I have a requirement to write a batch job that fetches rows from a database table and based on a certain conditions, write to other tables or update this row with a certain value. We are using spring and jdbc to fetch the result set and iterate through and process the records using a standalone java program that is scheduled to run weekly. I know this is not the right way to do it, but we had to do it as a temporary solution. As the records grow into millions, we will end up with out of memory exceptions, so I know this is not the best approach.
Can any of you recommend what is the best way to deal with such a situation?
Use Threads and fetch 1000 records per thread and process them in parallel?
(OR)
Use any other batch mechanism to do this (i know there is spring-batch but have never used this)
(OR)
Any other ideas?
a batch job that fetches rows from a database table and based on a certain conditions, write to other tables or update this row with a certain value.

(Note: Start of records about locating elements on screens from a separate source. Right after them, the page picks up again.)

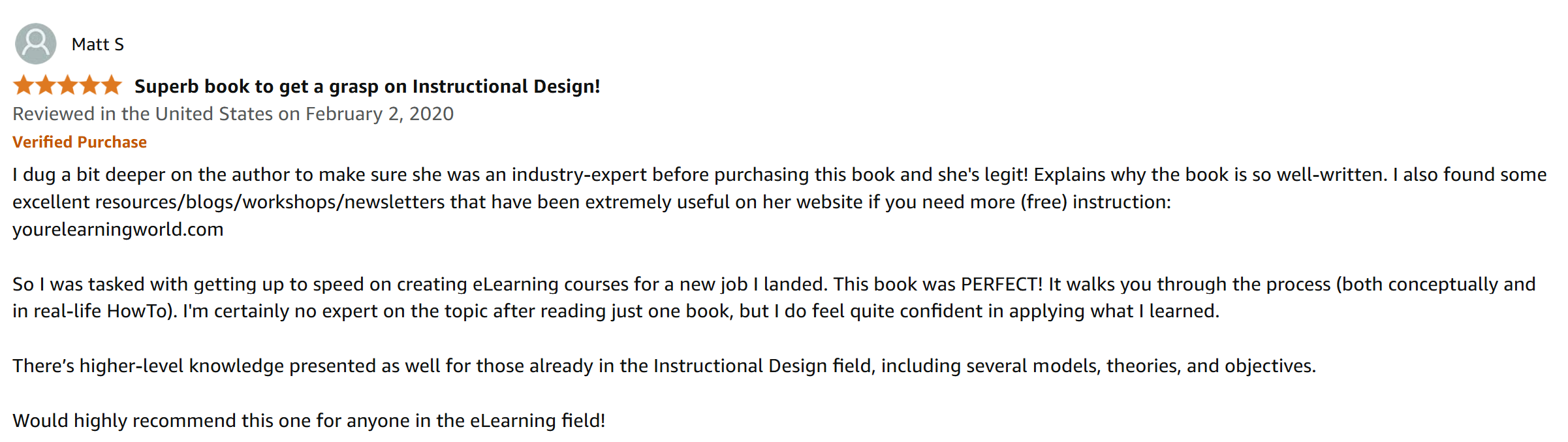The width and height of the screenshot is (1568, 442).
Task: Click the word "PERFECT!" in the review
Action: (1001, 285)
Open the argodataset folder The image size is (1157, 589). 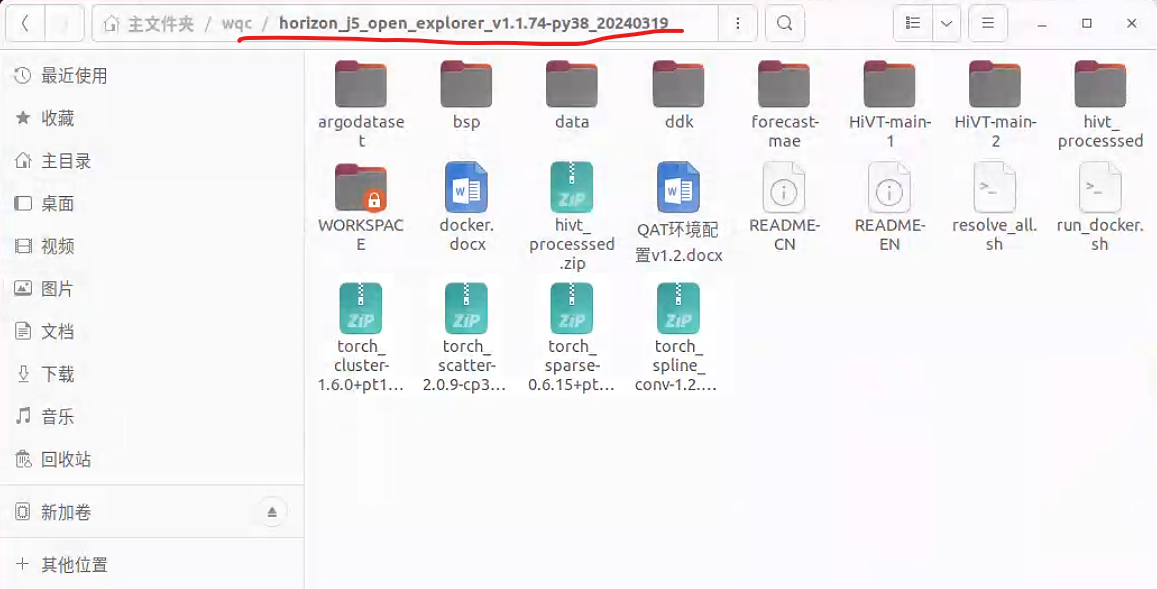pyautogui.click(x=361, y=85)
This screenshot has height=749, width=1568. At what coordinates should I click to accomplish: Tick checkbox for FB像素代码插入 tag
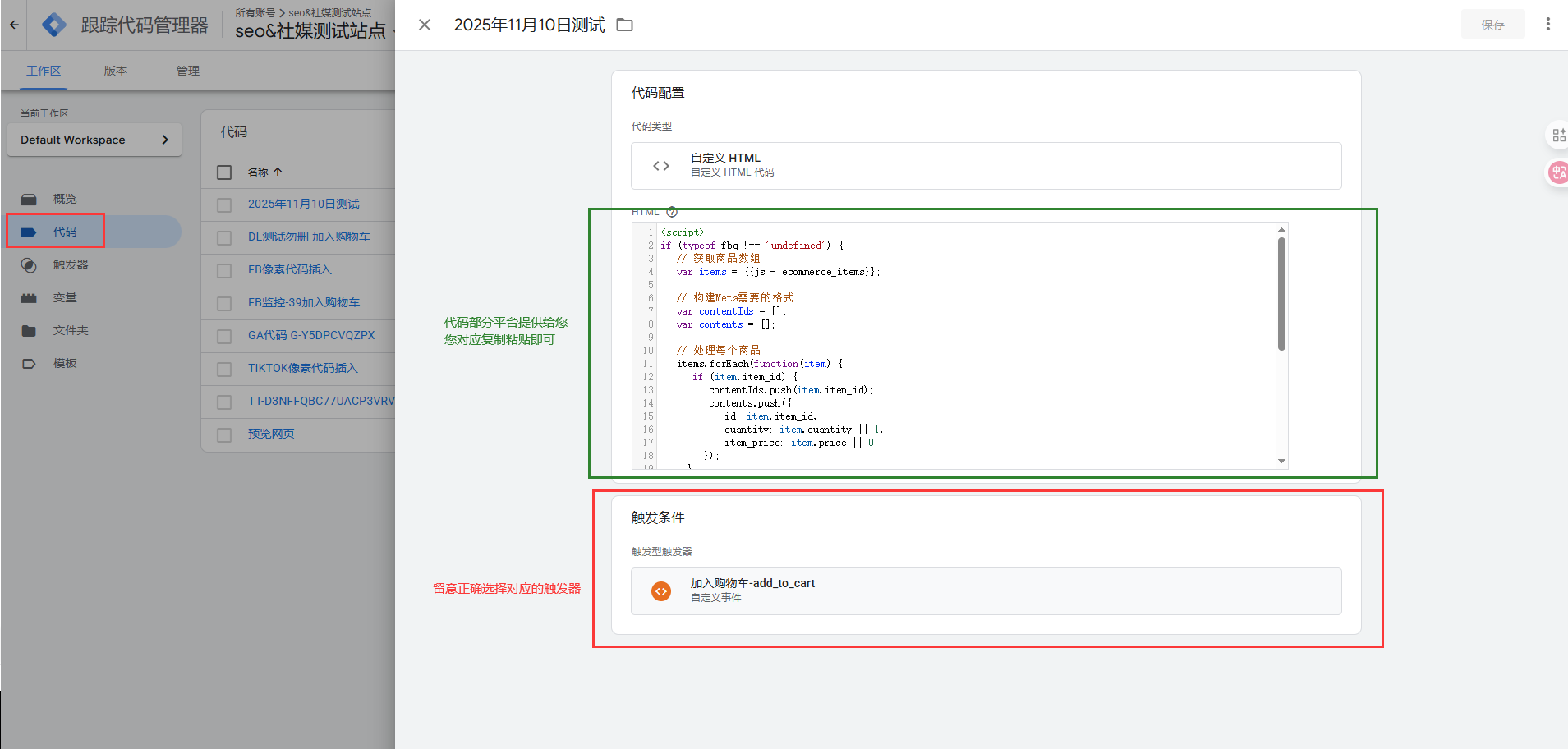click(224, 271)
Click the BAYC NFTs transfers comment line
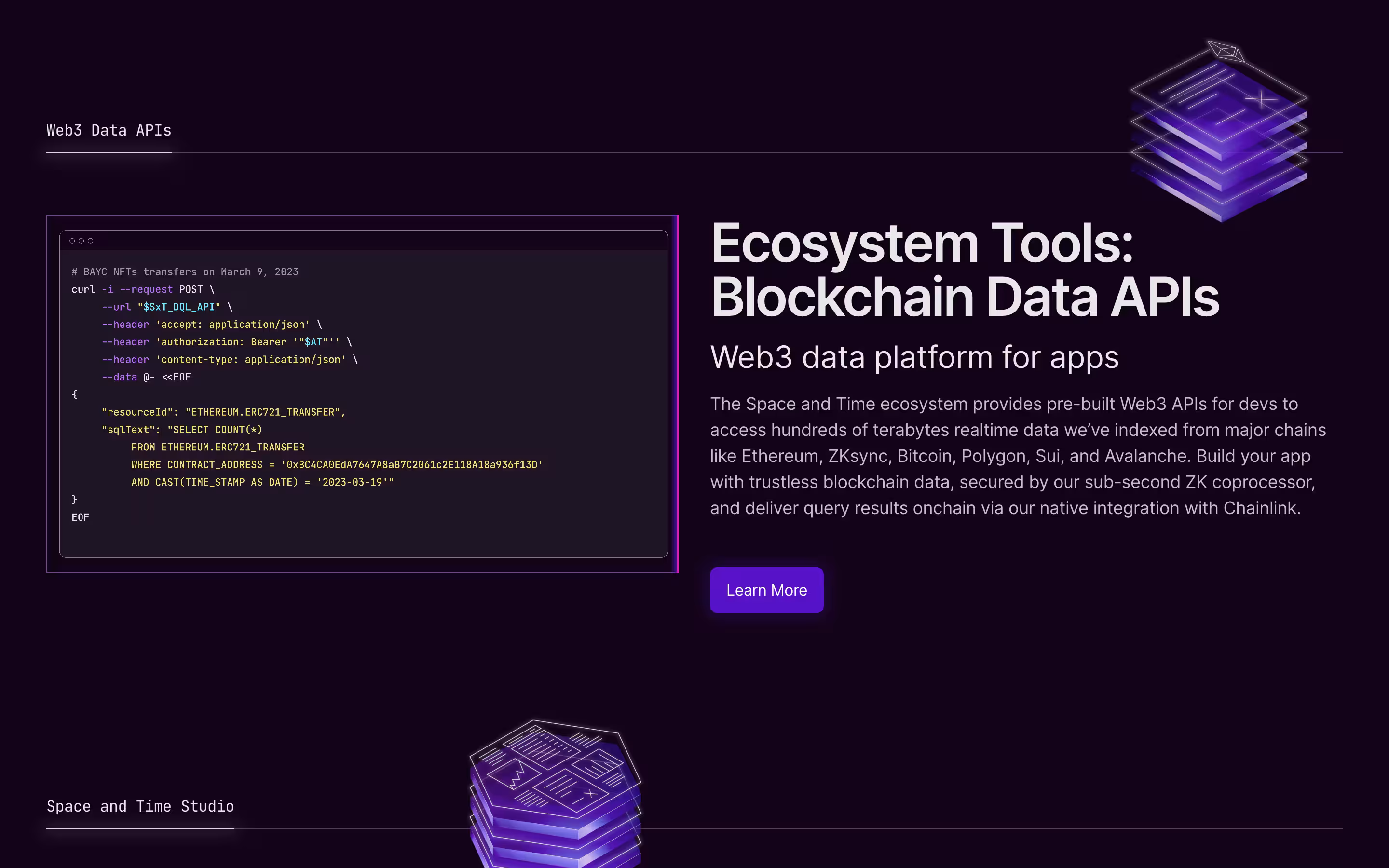The width and height of the screenshot is (1389, 868). [x=185, y=272]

This sounds like the sort of thing you should do inside the database. For example, to fetch a particular row and update it based on certain conditions, SQL has the UPDATE ... WHERE ...
statement. To write to another table, you can use INSERT ... SELECT ...
.
These may get fairly complicated, but I suggest doing everything in your power to do this inside the database, since pulling the data out to filter it is incredibly slow and defeats the purpose of having a relational database.
Note: Make sure to experiment with this on a non-production system first, and implement any limits you need so you don't lock up production tables at bad times.
You already know that you can't bring a million rows into memory and operate on them.
You'll have to chunk them in some way.
Why bring them to the middle tier? I'd consider writing stored procedures and operating on the data on the database server. Bringing it to the middle tier doesn't seem like it's buying you anything. Have your batch job kick off the stored proc and do the calculations in-place in the database server.
It really depends on what and how you process the records.
But generally speaking you should not load them all into the memory at once but process with reasonably sized chunks.
agree with Brendan Long in general. However, I would probably still try to select on a subset of your "millions" dataset in the stored proc. Otherwise, you'll blow out the transaction log of your db. Just make sure you still commit your inserts or updates at a regular interval.
If you don't want to do this in the Stored proc, just have spring batch load the keys for the records you wish to manipulate at some fixed chunk size (use a cursor/paging reader), but get the stored proc to do the actual work. this way, you minimize data passed over to your middle tier while still getting the benefits of spring batch and your db's performance in manipulating data.